▸ WHAT TO WORK ON
Locate each line in the items below that contains the string "height" and copy those lines. Matches must agree in case.

▸ ITEMS
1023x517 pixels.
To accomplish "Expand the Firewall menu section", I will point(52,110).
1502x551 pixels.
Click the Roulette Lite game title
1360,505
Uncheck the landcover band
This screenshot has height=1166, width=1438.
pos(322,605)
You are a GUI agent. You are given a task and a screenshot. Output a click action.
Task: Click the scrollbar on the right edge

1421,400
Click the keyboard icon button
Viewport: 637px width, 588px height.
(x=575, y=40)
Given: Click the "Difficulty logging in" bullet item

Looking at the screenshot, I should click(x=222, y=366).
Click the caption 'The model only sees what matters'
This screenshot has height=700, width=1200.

▸ THE COMPLETED TASK
This screenshot has height=1166, width=1438.
Viewport: 637px width, 588px height.
This screenshot has height=700, width=1200.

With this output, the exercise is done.